# Aufgabenstellung A
Beginne in der Auflistung bei der Zeile mit „You are a computer-use agent. 1000x532“ und höre nach der Zeile mit „[x=1189, y=170]“ auf. Gib diese Zeilen erneut aus, tausche dabei „magnifier“ gegen „loupe“ und lass alles andere unverändert.

# Textauszug
++++++++++++++++++++

Bioware hievt mit der Mass Effect Legendary Edition die Shepard-Trilogie technisch auf aktuelles Niveau. Wir haben uns die Remaster-Versionen genauer angesehen und klären im Test, ob die RPG-Meisterwerke auch heute noch überzeugen.
Mass Effect Legendary Edition im Test: Commander Shepard ist zurück!
Neun Jahre ist es inzwischen her, dass Commander Shepard mit seinen oder ihren Verbündeten in die letzte Schlacht um die Erde gegen die Reaper gezogen ist. Der eigentliche Startschuss für die Shepard-Trilogie fiel inzwischen vor knapp 14 Jahren und diese Zeitspanne ist Mass Effect 1-3 auch deutlich anzumerken. Besonders der erste Teil leidet unter einigen Macken und Design-Entscheidungen (MAKO!!!), die heute niemand mehr treffen würde. Da es nach dem eher missglückten Mass Effect Andromeda ums Franchise längere Zeit still wurde, kommt die aufpolierte Legendary Edition gerade zur rechten Zeit, um die vermutlich noch lange Wartezeit auf Mass Effect 5 wenigstens ein bisschen zu verkürzen.
Das steckt drin
In der Mass Effect Legendary Edition befinden sich die Titel Mass Effect, Mass Effect 2 und Mass Effect 3. Jedes Spiel wurde technisch überarbeitet und an moderne Systeme angepasst. Je älter das Mass Effect, das ihr spielt, desto deutlicher machen sich diese Anpassungen bemerkbar. Grundsätzlich wurden die Spiele aber besser aneinander angeglichen und unterscheiden sich im Spielgefühl nicht mehr so stark. Beispielsweise könnt ihr jetzt in jedem Mass Effect einen weiblichen Shepard spielen. Der "FemShepard" wurde ursprünglich erst mit Mass Effect 3 eingeführt.

++++++++++++++++++++

# Material zur Aufgabe
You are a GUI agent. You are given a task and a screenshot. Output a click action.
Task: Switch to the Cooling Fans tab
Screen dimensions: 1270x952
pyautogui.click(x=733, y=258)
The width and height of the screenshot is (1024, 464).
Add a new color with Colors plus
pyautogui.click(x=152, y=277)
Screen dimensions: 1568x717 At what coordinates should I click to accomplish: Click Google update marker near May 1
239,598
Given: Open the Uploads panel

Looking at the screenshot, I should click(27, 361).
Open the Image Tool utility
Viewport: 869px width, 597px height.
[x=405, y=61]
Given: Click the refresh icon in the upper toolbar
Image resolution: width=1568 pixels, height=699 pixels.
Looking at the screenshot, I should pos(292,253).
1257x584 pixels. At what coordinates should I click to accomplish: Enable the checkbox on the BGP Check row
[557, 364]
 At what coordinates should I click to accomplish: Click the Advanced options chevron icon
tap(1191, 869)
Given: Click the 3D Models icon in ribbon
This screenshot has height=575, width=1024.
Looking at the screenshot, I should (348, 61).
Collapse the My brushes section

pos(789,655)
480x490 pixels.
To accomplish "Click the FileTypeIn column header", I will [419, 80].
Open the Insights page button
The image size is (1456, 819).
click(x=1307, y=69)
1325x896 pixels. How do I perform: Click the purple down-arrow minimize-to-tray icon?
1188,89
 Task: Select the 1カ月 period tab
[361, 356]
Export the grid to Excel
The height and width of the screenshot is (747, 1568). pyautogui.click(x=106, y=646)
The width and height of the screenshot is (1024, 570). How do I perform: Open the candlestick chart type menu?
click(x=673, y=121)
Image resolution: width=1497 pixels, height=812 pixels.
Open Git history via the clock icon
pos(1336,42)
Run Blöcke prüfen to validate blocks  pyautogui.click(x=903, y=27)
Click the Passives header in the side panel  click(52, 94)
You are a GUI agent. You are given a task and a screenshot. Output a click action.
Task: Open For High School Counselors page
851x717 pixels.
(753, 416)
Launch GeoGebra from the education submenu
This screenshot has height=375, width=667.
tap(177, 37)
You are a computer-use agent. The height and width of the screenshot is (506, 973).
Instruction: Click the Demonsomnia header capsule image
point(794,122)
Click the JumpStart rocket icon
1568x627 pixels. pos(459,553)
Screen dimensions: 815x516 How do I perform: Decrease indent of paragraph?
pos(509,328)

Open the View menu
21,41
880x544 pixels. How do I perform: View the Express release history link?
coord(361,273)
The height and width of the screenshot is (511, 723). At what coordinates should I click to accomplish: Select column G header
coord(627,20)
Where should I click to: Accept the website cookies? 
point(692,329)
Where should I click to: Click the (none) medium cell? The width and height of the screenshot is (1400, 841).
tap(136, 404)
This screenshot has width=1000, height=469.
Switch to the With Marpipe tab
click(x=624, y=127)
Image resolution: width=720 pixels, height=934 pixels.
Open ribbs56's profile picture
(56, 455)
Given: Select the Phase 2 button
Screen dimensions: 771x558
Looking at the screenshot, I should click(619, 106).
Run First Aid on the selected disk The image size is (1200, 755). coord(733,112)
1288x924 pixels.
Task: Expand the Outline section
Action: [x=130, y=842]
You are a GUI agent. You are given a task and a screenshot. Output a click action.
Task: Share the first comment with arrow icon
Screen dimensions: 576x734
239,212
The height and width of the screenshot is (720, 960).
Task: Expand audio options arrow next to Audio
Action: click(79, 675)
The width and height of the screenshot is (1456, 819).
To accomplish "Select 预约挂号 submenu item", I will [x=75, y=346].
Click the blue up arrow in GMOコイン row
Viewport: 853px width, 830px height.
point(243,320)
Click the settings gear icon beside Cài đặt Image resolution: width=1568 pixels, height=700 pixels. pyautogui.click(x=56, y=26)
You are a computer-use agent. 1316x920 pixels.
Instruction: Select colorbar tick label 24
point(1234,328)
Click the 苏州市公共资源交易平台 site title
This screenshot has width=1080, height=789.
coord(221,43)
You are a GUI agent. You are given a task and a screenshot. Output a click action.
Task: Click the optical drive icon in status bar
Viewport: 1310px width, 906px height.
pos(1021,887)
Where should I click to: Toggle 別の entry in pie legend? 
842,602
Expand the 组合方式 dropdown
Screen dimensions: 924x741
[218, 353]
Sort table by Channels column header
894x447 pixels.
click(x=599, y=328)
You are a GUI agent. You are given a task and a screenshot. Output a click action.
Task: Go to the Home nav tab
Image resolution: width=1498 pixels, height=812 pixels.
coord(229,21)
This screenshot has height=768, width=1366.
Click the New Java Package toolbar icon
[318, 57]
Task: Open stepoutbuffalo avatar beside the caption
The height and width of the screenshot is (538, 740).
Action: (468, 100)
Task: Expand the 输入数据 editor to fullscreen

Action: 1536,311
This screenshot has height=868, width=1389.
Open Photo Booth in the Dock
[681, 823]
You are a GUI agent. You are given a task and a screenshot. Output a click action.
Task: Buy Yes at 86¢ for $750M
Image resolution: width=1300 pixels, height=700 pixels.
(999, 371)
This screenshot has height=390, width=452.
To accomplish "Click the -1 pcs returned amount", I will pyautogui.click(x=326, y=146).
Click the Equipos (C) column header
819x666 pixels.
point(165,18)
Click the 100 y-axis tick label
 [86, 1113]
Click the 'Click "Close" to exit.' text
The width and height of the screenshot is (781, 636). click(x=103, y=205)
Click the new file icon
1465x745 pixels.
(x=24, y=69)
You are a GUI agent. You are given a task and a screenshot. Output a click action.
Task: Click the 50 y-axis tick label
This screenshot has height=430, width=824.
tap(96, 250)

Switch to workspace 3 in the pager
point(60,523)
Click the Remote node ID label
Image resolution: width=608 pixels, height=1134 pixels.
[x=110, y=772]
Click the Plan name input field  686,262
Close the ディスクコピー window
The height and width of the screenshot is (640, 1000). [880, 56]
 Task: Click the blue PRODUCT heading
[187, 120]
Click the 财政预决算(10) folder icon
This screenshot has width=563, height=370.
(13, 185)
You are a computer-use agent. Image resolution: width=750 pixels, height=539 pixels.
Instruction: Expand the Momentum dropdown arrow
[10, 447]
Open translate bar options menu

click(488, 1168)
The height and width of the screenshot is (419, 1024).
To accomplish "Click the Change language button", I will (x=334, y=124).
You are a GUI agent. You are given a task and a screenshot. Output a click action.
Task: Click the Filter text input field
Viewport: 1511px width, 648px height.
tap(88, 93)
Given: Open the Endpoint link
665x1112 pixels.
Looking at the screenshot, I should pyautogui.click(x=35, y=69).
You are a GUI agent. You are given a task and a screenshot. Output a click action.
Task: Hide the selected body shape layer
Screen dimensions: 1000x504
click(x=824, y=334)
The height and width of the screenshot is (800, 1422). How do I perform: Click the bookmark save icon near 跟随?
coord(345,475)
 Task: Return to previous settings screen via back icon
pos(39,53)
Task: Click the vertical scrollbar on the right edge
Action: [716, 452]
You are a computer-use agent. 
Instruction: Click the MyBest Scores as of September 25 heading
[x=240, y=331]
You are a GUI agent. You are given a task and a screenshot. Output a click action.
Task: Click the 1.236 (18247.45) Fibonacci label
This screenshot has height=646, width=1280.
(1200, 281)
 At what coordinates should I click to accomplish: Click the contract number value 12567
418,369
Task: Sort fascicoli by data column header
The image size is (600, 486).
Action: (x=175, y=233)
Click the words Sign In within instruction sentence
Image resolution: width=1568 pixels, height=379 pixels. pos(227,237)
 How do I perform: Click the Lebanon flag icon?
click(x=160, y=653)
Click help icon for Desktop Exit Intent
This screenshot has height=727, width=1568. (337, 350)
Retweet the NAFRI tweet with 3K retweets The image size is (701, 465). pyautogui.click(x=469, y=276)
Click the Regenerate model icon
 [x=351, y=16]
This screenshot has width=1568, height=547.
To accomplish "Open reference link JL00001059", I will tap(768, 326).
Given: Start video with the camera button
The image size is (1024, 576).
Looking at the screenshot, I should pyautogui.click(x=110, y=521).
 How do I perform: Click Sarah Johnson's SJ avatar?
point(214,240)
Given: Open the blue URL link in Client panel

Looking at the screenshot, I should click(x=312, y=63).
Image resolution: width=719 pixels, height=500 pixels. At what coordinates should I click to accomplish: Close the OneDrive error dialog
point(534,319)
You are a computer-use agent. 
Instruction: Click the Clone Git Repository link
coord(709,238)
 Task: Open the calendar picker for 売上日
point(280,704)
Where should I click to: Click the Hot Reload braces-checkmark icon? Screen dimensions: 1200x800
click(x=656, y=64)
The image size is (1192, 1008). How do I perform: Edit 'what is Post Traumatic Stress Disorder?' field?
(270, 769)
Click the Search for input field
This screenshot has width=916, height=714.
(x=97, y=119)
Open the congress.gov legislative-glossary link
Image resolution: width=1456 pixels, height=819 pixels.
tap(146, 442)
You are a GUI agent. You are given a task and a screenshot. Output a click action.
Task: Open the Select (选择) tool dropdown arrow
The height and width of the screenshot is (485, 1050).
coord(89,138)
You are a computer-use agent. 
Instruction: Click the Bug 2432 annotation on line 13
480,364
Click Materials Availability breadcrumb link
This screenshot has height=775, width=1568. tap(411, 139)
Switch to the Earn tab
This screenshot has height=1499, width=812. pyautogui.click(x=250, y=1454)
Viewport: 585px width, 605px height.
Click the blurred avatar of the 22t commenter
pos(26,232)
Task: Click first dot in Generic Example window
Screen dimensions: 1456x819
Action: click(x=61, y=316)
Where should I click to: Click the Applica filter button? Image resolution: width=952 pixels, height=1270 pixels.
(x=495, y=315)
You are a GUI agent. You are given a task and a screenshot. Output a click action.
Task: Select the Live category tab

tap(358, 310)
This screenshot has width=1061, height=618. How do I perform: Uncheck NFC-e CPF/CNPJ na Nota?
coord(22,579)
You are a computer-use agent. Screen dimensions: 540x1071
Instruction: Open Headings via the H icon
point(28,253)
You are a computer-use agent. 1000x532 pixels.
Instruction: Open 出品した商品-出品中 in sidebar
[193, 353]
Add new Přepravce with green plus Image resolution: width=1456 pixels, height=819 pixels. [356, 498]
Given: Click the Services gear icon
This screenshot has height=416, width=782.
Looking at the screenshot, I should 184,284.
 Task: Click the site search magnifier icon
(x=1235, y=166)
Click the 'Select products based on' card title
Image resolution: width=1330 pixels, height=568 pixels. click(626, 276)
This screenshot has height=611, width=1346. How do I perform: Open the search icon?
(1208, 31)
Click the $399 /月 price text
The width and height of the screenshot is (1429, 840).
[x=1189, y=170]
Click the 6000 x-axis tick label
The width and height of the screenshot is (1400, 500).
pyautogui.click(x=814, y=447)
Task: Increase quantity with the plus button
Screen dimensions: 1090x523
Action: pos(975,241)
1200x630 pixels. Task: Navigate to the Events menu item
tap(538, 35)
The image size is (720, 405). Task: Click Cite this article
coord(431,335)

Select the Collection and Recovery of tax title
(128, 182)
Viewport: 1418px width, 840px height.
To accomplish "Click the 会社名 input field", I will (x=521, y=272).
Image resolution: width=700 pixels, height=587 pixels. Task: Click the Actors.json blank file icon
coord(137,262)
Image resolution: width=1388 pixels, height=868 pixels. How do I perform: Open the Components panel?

++++++++++++++++++++

# Aufgabenstellung B
Greife den Testbericht zur Mass Effect Legendary Edition dort auf, wo er endet, und schreibe ihn weiter.

# Lösung A
You are a computer-use agent. 1000x532 pixels.
Instruction: Open 出品した商品-出品中 in sidebar
[193, 353]
Add new Přepravce with green plus Image resolution: width=1456 pixels, height=819 pixels. [356, 498]
Given: Click the Services gear icon
This screenshot has height=416, width=782.
Looking at the screenshot, I should 184,284.
 Task: Click the site search loupe icon
(x=1235, y=166)
Click the 'Select products based on' card title
Image resolution: width=1330 pixels, height=568 pixels. click(626, 276)
This screenshot has height=611, width=1346. How do I perform: Open the search icon?
(1208, 31)
Click the $399 /月 price text
The width and height of the screenshot is (1429, 840).
[x=1189, y=170]

# Lösung B
Auch an der Integration der DLCs hat Bioware gearbeitet. Diese sind jetzt organisch in die Spielwelt eingearbeitet und müssen nicht mehr aus dem Hauptmenü heraus gestartet werden. Allerdings fehlt auch in der Legendary Edition, wie schon in der Version für die Playstation 3, der Pinnacle Station DLC für das erste Mass Effect. Laut Bioware sind die Originaldaten defekt und der Quellcode immer noch verschollen. Ein kompletter Nachbau in der neuen Engine kam aus wirtschaftlichen Gründen nicht in Frage. Auf diesen Teil der Mass-Effect-Story werdet ihr wohl weiterhin verzichten müssen.
An der Steuerung der Spielfigur wurden auch einige Mechaniken angepasst. Die störrische Kamera aus dem ersten Original-Teil gehört endlich der Vergangenheit an. Des Weiteren hat Bioware die klassenspezifischen Waffen abgeschafft und das Fadenkreuz verbessert. Das fällt in der Remaster-Version von Mass Effect 1 besonders auf. Ihr könnt jetzt tatsächlich gezielte Schüsse aus weiter Entfernung abfeuern, ohne das nervige Zielfernrohr-Wackeln zu kompensieren. Die Größe des Fadenkreuzes haben die Entwickler ebenfalls verkleinert. War es im Ur-Mass-Effect kaum möglich den Gegner hinter der gigantischen "Zielhilfe" zu erkennen, könnt ihr eure Widersacher im Remaster präziser anvisieren.
Die Anpassungen von Mass Effect 2 und 3 fallen deutlich marginaler aus als die des ersten Titels. Zwar wurden hier und da neue Partikeleffekte hinzugefügt und die Entwickler haben moderne Lichteffekte eingesetzt. Besonders die Normandy erstrahlt dank der neuen Effekte in einem ganz anderen Glanz. Von einer technischen Generalüberholung kann hier aber nicht gesprochen werden. Allerdings gilt das Gameplay von Mass Effect 2 auch als das beste der Reihe. Warum also hier noch einmal Hand anlegen?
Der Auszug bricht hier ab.